(INPUT RECORDS)

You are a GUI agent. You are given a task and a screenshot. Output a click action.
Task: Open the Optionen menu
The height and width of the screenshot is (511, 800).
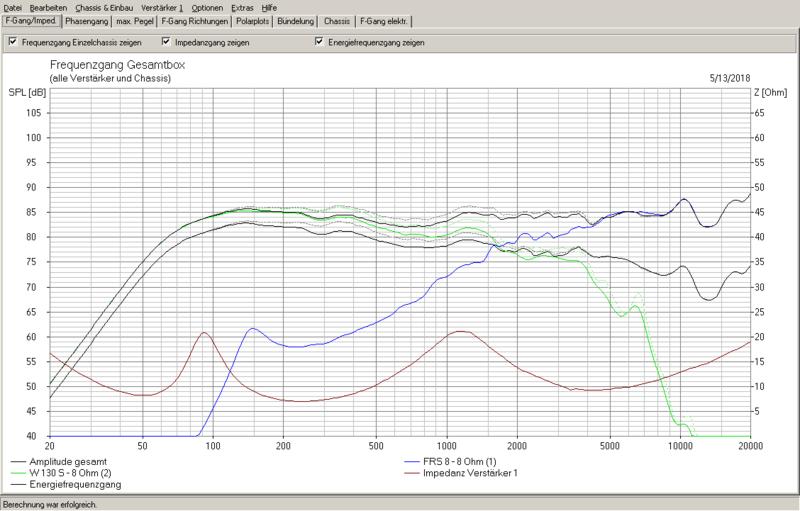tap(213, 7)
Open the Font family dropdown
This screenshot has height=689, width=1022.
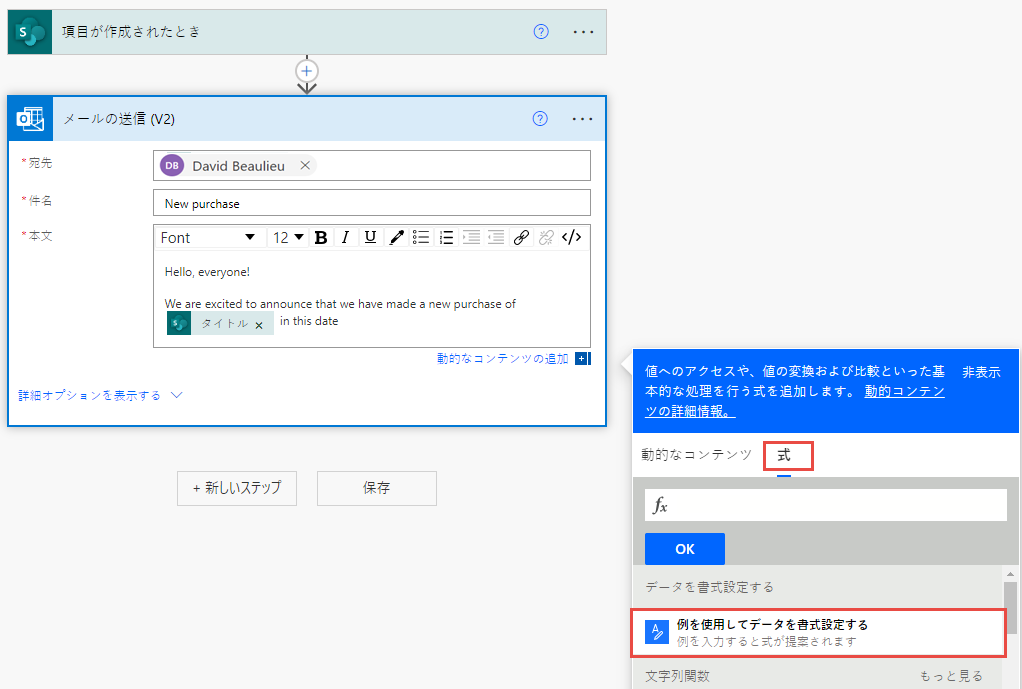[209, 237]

(End INPUT RECORDS)
(INPUT RECORDS)

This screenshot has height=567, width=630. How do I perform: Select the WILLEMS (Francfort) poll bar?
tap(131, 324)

(End INPUT RECORDS)

### TASK REQUIREMENTS
Read the listing line by line, and copy each line in which the word "Open" is found.

### ANSWER TO THIS TASK
Task: Open the Optionen menu
Open the Font family dropdown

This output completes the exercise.